Yes, if banks/regulators required a minimum marketing time, that would be of great help. It would also help if they did periodic audits to ensure agents weren’t ripping them (and the taxpayers) off.
BTW, not sure where you got the “uninformed conspiracy nut” part, but most of my predictions made many years ago have been spot-on from the very beginning. I might be a lot of things, but “uninformed” isn’t one of them, particularly about things I’m willing to debate about (you’ll never hear me argue about things I’m “uninformed” about…I listen and learn from those who know more, rather than debate and make myself look like an idiot). Perhaps you shouldn’t trust so easily.[/quote]
Very few people who know me would describe me as “trusting”.
You have a very incomplete idea about how these things go.
One of my agents had a client who liked a condo but was beat out by a higher offer.
The agent then reached out to the other units/owners in the complex to see if they wanted to sell to her client.
The unit that responded and with which they made a deal was upside down.
They had a deal before the unit ever hit the MLS.
When they put it in the MLS, this was disclosed.
It was appropriate to put this in the MLS for comparative purposes.
There was no fraud.
There was no conspiracy.
The bank did not get screwed.
CAR, you don’t bring a lot to the table as a general rule.
You rant about “fraud” (apparently defined as any result you don’t endorse or understand) and call Realtors crooks.
Fraud has a very specific meaning.
It means a lie that damages another.
I don’t have a great love for most of my colleagues (many ARE crooks) but unless you have some actual examples of fraud please stop wasting pixels.I do pretty well without lying to anybody.
I think your incomplete understandings coupled with your declarations of moral turpitude put you about one step up from 911 truthers.
You are woefully ignorant and uninformed.
You are the kind of guy that is too smart by half and gets rolled by a dishonest agent and then brags about the deal he got.[/quote]If I’m so “woefully ignorant and uninformed,” perhaps you’ll trust that sdr is less ignorant and more informed? Here’s a post from a short while ago, on another thread regarding short sale fraud:
Submitted by sdrealtor on February 3, 2011 – 8:52pm.

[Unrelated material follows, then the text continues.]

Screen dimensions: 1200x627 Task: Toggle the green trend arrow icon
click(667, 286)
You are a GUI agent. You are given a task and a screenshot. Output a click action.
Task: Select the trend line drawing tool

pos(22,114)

Just popping in for a comment here. That house on Camphor was stolen by any measure. Finding a nice newer 1 story home in NCC is hard enough let alone a 2600 sq ft home. Throw in a pool and sit down panoramic ocean views and you have the single hottest and hardest to find commodity there is. Not only cant you compare it with non-view homes, you cant compare it with 2 story view homes either. There are always older cash rich buyers looking in this market for exactly what that home offered.A house like that would have sold easily on 9/11. The banks got totally hosed on that one.
To put it into perspective the last newer 1 story ocean view house I saw with that kind of view sold in the Bay Collection in December 2008 when the market looked about as grim as it ever has. It was 3500 sq ft and sold for $1.83M. House stolen….Case closed
http://piggington.com/another_short_steal?page=1
—————–Of course, I’m sure you are so much wiser, better informed, and less ignorant than I; but perhaps you ought to read the news.
“June 10 (Bloomberg) — Two Connecticut real estate agents found a way to profit in the U.S. housing bust: Buy low, sell fast. Their tactic was also illegal.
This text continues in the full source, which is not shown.